At the moment, 57% of OANDA clients are long the US Dollar against the Yen, while the remaining 43% are short. In addition, Saxo Bank clients' sentiment slightly improved over the day, as 56% of their open positions are now long.
Spreads (avg, pip) / Trading volume / Volatility
Traders are becoming increasingly bullish on the Dollar
According to the poll that gathered forecasts between May 21 and June 21, traders expect the US Dollar to appreciate to 113.33 yen in three months' time, while the forecast for March 31 was 117.66 yen.
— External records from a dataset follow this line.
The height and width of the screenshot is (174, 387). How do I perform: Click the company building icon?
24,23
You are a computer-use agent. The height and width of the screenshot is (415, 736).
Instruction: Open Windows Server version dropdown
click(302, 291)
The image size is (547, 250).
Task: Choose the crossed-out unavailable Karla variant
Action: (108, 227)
It is also worth noticing that 59% of all forecasts fall above 112.50 yen, which is above the current spot price. The majority of people who voted expect the US Dollar to cost somewhere either between 108.00 and 109.50, or between 114.00 and 115.50, or 15.50 and 117.00 or even between 118.50 and 120.00 yen in three months, with 13% of survey participants choosing each of these trading ranges. Furthermore, the 106.50-108.00, the 112.50-114.00 and the 117.00-118.50 ranges were the second most popular ones, with 10% of the voters choosing each of them.